So that means all of this has to be in m. Is it in this picture? No, contradiction. So you cannot have one-dimensional parts because wherever you have a one-dimensional part, there's a reflex angle that's not in m. So that's bad. In fact, they all have to be two-dimensional parts like this. Can it be a two-dimensional part like this? No, because here's a reflex angle that is not in m. Contradiction. So the only situation you can have is a convex polygon with the interior all in m. Sorry , wrong. The reverse. The exterior should all be in m.

Because, you have all these reflex angles. That has to contain the pointed part. And locally, by this lemma, it has to be in m. So all this stuff has to locally be in m. The only way is for all of that to be in m. Inside, we don't know. Could be stresses there, and this could be a hole where you go deeper. All of this is at the maximum z-coordinate. The boundary, here. The inside, who knows. Could go down.

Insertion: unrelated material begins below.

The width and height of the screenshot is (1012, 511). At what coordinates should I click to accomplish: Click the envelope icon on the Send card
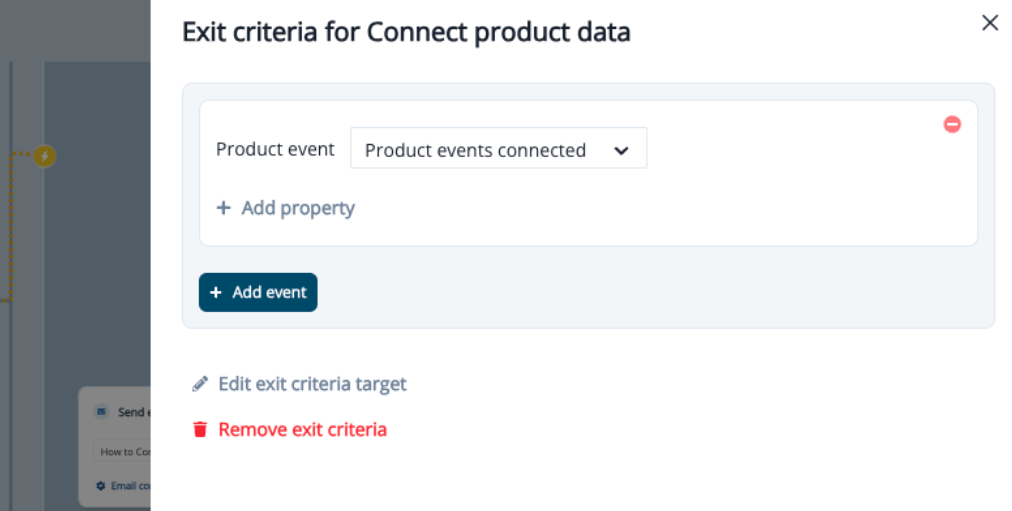click(101, 412)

So you can have stresses interior to convex polygons in bars, but not exterior to the convex polygon. M is either everything, and there's no boundary, and then there's no stress. Or it's not everything, and then it will have to have stresses only interior to convex polygons. And that's what we're claiming, is that stresses can only be interior to convex bar polygons. And in particular then, e is not stressed. The end.

This is definitely harder than the case we talked about for carpenter's rule theorem. When you have a single chain, you're just trying to prove there's an expansive motion. It's a lot easier than this because m is much simpler. It could basically only be a path or cycle. You only have a single chain. Here m could be more complicated, but in the end, it's actually pretty darn simple.

Any questions about that? Cool. Perfectly clear? [CHUCKLE] Definitely a bit complicated, but nice.

Now, it turns out pseudo-triangulations are really at the core of expansive motions. I'll just mention one more theorem about them. So you may recall I mentioned, if you look at the space of infinitesimal motions of a linkage or a tensegrity, they form a cone. It lives in some high-dimensional space, but I'll try to draw a cone here. These guys go off to infinity. I'm drawing it in three dimensions, I guess. You have some place here-- this is the zero zero zero motion we're nothing moves.

And these are potential different motion-- each of these points corresponds to an assignment of velocity vectors where you move and you preserve all the constraints. If I take such a motion, I can scale it up. It's still a motion. Motions form a cone. It's called a convex cone. Every motion can be scaled up or down all the way to zero. So if we look at the cone of expansive motions, it's also a cone. It's a cone of motions of a particular tensegrity where we add all pairwise struts.

Then, the pseudo-triangulations correspond to these edges of the cone. These edges, they're really rays. They go off to infinity. These things are called extreme rays. Meaning, they're extreme in a particular direction. Like if I want the motion that is the most this way, then it will be this ray.

They're kind of the corners of this polyhedron. The edges of the polyhedron, if you will. Although in higher dimensions, it is edges but they're called extreme rays in the case of a cone. The extreme rays in the cone of expansive motions equal pointed pseudo-triangulations minus one edge.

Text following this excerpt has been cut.